* WORK REQUIRED
In the article below about United Airlines' 2019-1 EETC transaction, list each aircraft type in the pool that secures the deal, with how many of each.

* SELECTED PASSAGE
______________________________

United Airlines has priced its $1.01 billion enhanced equipment trust certificate (EETC) transaction, opening the secured aircraft debt market for 2019.
The Chicago-based carrier priced $717 million 2019-1 class AA notes with a 4.15% coupon, and $296 million class A notes with a 4.55% coupon on 28 January, a source tells FlightGlobal. Both the AA and A tranches mature in August 2031.
The AA notes came in with a spread of 140 basis points (bps) over 10-year US Treasury yields, and the A notes were 180bps over.
The pricing is wider than United's last EETC transaction, its 2018-1 transaction a year ago, when the AA tranche came in with a spread of 78bps over 10-year treasuries and the A tranche 98bps over.
The 2019-1 transaction is secured by and finances 25 new aircraft for United's mainline and regional fleets. The pool includes nine Boeing 737 Max 9s, six Boeing 787-10s and 10 Embraer 175s, the latter to be operated by ExpressJet Airlines for United, due from November 2018 through this July.
"The importance of the aircraft, particularly the Max 9s and the 787-10s, to United's network support the ratings assignment," says Moody's Investors Service in a report today. It rates the AA notes "Aa3" and the A notes "A2".
In addition, the 318-seat 787-10 complements the carrier's widebody fleet of 267-seat Boeing 777-200s and 366-seat 777-300ERs, the rating agency says.
United will deploy 787-10s on high-density transatlantic routes from Newark, including to Frankfurt, Paris Charles de Gaulle and Tel Aviv, beginning in March.
Citi and Credit Suisse are joint structuring agents and joint lead active bookrunners, with Goldman Sachs joining as a lead active bookrunner of the 2019-1 transaction. Deutsche Bank, Morgan Stanley, JP Morgan, Barclays, Bank of America Merrill Lynch, BBVA, BNP Paribas, Credit Agricole, Standard Chartered and Wells Fargo are bookrunners.
SMBC is the depositary and National Australia Bank the liquidity facility provider.

______________________________

* DATA SECTION
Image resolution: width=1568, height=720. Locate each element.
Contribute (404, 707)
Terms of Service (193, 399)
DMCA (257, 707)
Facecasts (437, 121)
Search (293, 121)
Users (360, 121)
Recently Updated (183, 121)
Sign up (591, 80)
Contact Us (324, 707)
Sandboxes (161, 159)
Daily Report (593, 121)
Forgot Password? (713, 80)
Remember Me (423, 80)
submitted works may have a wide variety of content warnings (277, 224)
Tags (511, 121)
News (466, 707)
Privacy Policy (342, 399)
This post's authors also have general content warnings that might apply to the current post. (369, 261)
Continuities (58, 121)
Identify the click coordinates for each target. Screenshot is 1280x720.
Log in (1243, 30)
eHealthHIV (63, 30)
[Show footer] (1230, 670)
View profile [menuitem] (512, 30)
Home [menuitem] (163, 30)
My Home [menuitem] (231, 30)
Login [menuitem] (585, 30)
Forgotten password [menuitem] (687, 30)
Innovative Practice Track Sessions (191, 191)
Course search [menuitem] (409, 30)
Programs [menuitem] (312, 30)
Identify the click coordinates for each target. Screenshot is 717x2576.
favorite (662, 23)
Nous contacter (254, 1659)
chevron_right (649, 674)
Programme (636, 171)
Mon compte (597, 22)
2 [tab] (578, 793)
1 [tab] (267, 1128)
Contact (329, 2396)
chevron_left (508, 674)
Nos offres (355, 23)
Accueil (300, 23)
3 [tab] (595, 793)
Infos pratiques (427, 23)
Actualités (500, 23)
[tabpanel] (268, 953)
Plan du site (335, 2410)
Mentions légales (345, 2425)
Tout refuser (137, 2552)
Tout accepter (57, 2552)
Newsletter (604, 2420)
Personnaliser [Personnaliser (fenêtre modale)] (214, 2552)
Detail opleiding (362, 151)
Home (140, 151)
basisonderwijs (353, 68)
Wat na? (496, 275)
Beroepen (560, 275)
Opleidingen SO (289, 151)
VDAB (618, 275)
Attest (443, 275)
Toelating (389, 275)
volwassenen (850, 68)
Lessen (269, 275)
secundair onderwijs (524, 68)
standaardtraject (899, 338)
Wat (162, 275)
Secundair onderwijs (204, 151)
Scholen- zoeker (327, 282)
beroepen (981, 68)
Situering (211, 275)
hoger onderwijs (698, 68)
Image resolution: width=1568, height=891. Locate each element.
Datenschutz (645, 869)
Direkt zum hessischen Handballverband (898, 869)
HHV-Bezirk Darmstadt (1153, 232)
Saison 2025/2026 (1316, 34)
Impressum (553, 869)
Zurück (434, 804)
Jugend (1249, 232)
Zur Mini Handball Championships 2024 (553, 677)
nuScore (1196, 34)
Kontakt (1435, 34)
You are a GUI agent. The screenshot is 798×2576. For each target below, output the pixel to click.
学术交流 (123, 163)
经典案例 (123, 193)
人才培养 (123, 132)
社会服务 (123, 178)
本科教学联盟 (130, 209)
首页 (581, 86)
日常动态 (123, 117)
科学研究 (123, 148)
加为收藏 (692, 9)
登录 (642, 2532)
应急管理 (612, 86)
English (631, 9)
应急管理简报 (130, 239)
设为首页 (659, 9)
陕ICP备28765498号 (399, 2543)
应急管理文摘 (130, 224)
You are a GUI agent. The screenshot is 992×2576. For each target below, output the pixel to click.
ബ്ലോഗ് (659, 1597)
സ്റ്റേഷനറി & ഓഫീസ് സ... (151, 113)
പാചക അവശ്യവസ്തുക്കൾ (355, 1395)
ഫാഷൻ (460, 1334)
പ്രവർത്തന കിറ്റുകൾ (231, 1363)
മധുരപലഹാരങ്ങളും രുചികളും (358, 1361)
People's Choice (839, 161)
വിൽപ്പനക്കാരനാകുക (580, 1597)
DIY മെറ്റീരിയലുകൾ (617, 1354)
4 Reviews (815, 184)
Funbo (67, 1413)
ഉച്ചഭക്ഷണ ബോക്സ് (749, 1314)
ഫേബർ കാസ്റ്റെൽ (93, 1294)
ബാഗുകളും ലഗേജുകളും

______________________________

* RESPONSE TO THIS EXERCISE
- Boeing 737 Max 9: 9
- Boeing 787-10: 6
- Embraer 175: 10